Dopo quattro anni dalla commedia a sfondo biblico Una
settimana da Dio, il regista Shadyac dà vita
a una sorta di sequel, senza l'interpretazione di Jim Carrey
che ne aveva decretato la fortuna nelle sale di tutto il mondo.
Al posto di Bruce, c'è il giornalista antagonista Evan;
al posto della creazione del mondo, abbiamo un altro episodio
della Genesi, il versetto 6-14 che riguarda Noè e la
sua arca; Morgan Freeman indossa nuovamente i panni di Dio.
Evan Baxter è un reporter di successo con una grande
presa sul pubblico. Ha carisma e suscita un'irresistibile
simpatia per ogni impresa che compie. Lascia il suo lavoro
per dedicarsi alla politica. Si candida e vince le elezioni.

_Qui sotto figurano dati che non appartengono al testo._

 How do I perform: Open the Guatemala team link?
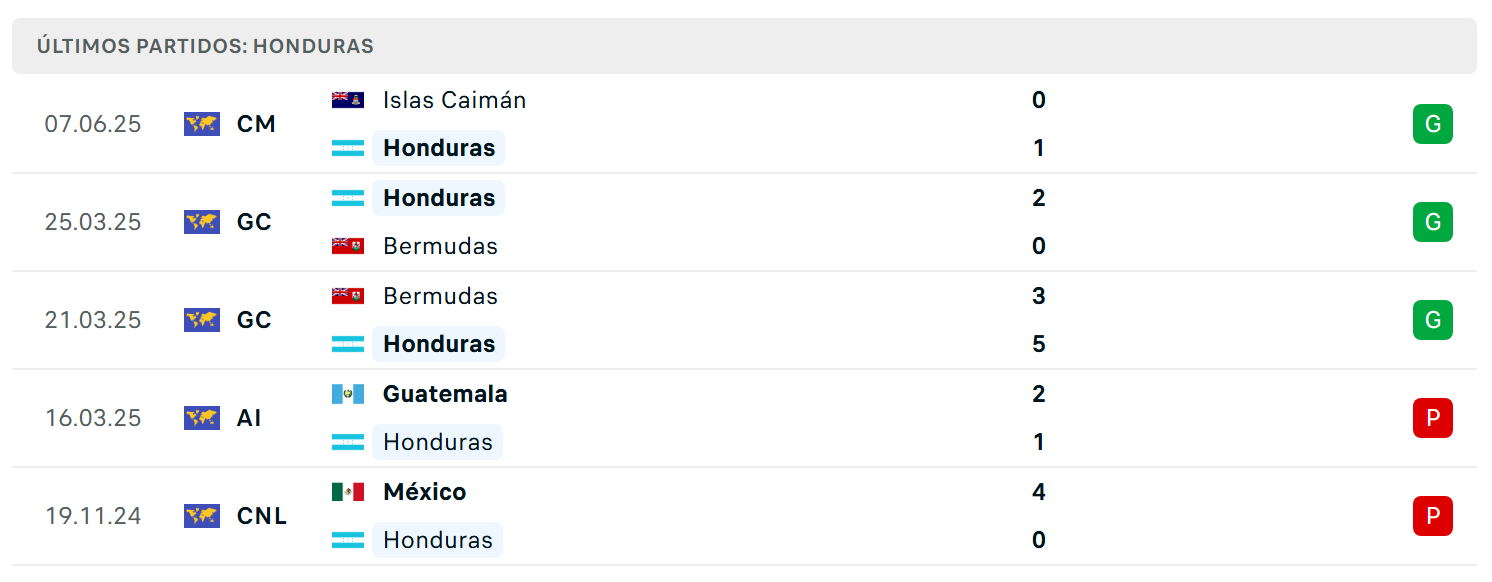point(445,394)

Rappresentante dello stato della Virginia al Congresso a Washington
Evan si trasferisce con la sua famiglia ma dovrà decidere,
se mirare alla realizzazione dei suoi interessi, avere una
casa più grande, una macchina più potente, un
conto in banca più ricco, o mettersi al servizio della
comunità.
Il motto con cui ha conquistato il seggio in parlamento è
"Cambiare il mondo". Evan è un cinico idealista,
ha quasi cinquant'anni ma non sa cosa lo rende un uomo felice.

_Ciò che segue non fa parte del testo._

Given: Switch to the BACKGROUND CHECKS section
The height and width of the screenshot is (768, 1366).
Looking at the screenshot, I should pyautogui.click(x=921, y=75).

L'egoismo o l'altruismo. Salvare il pianeta o l'unità
della famiglia. Ma da dove si comincia a cambiare il mondo?
Evan se ne rende conto ben presto fin dal suo ingresso nel
nuovo ufficio. Gli viene offerto di firmare una legge federale
che autorizzi ogni privato cittadino a edificare dove e come
vuole, infischiandosene dell'ambiente. Più che un disegno
di legge, un olocausto. In cambio di una firma, a Evan si
aprirebbero le porte per la presidenza. Ma se non firmasse
gli si aprirebbero quelle del Paradiso. Le conseguenze di
questa legge si rivelano in tutta la loro portata quando Evan
viene chiamato da Dio a realizzare la sua volontà.
Costruire un'arca per salvare tutte le creature dell'universo
dalle acque. Dopo un'iniziale resistenza Evan porterà
a termine la sua missione.
Il più grande difetto per una commedia è non
far ridere. E "Un'impresa da Dio" ci riesce benissimo.
Troppo presi dagli argomenti spirituali e biblici, regista
e sceneggiatori (peraltro Shadyac e Oedererck avevano dimostrato
il loro onesto talento in Patch Adams,
Ace Ventura e Il
professore matto) sprecano tutto il potenziale comico
in una tirata moraleggiante dalle finalità alquanto
velleitarie. E ci si domanda se serviva scomodare, Dio, la
Genesi, Noè, l'Arca e la salvezza dell'umanità
per impedire l'attuazione di una legge ambientalista circoscritta
al solo territorio americano e non di interesse mondiale come
il trattato di Kyoto.
La regia, la sceneggiatura e la recitazione non superano lo
standard televisivo, mettendosi al servizio di una trama scontata
dal primo all'ultimo fotogramma. Non c'è una battuta
degna di questo nome e le poche intuizioni fisiche del protagonista
sono ingenue e irritanti. Dopo oltre un'ora su questo tenore,
improvvisamente il registro muta e si capisce dove gli autori
vogliano andare a parare. Un paio di sequenze che stonano
col resto del film ma che sono ispirate da una certa grazia
poetica e che inducono a una riflessione sincera e appassionata
sul rapporto tra l'uomo e il sacro. Purtroppo questi interrogativi
restano in superficie e si perdono nel giro di poche inquadrature
e avrebbero snaturato il clima infantile della storia. In
quest'opera sconclusionata si salvano gli attori di razza.
Morgan Freeman incarna un Dio saggio e paterno che sembra
uscito dai film di John Huston e Cecil B. De Mille, mentre
John Goodman riempie lo schermo con la sua contagiosa simpatia.